Corn is the carbohydrate staple of the American Indian diet, in addition to protein-rich dried beans. Fruits and vegetables were traditionally gathered from the wild but are also cultivated on small farms. Lamb (mutton), goat, game, and poultry are more common than pork or beef.
Diabetes is a big problem in natives consuming the modern American diet.
Common food choices associated within cultural group.
Grain group: blue corn flour (ground dried blue corn kernels) used to make cornbread, mush dumplings, fruit dumplings (walakshi); fry bread (biscuit dough deep fried); ground sweet acorn; hominy; tortillas; wheat and rye products; wild rice.
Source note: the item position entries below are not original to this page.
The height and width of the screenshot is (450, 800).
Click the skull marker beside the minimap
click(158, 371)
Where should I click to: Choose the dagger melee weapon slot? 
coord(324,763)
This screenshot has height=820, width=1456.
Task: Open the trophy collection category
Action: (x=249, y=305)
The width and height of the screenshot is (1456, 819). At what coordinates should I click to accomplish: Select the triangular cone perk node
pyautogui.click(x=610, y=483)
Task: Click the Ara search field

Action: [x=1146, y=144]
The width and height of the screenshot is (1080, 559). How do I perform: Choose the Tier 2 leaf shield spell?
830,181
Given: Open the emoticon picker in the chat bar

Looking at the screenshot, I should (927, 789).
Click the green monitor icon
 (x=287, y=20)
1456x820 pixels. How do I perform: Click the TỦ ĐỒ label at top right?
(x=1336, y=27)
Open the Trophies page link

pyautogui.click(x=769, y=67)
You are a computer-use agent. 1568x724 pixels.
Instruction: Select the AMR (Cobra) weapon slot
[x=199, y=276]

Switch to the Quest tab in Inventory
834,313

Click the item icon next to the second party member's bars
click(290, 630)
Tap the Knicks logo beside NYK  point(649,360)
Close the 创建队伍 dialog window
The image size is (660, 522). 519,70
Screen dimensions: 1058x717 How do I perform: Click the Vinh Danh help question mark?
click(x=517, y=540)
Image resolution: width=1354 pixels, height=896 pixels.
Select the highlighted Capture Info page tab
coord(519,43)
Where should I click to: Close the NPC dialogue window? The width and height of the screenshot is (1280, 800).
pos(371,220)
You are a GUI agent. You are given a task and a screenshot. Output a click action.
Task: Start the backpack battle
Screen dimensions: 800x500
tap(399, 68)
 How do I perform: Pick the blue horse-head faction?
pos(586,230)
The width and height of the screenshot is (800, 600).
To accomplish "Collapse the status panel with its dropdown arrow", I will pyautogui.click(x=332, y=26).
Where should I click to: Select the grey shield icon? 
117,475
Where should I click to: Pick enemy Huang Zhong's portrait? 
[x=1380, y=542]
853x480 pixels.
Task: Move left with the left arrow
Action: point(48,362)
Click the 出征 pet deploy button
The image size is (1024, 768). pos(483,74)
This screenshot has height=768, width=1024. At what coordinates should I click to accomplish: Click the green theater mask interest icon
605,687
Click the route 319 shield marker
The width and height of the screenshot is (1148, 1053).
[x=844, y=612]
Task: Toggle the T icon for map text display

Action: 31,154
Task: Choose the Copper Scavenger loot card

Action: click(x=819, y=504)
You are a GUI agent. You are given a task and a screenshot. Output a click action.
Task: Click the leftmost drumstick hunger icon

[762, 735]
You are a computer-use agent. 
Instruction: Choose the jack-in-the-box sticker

Vegetable group: artichokes, cacti, chili, mushrooms, nettles, onions, potatoes, pumpkin, squash, sweet potatoes, tomatoes, wild greens, turnips, yucca.
Fruit group: dried wild berries, cherries, grapes, berries, elderberries, persimmons, plums, rhubarb.
Milk, yogurt and cheese group: none in traditional diet.
Meat, fish, eggs and nuts group: bear, buffalo, deer, elk, moose, rabbit, squirrel; duck, goose, quail, wild turkey; a variety of fish, legumes, nuts and seeds.
Fats and sweets group: tallow and lard; maple syrup and pine sugar.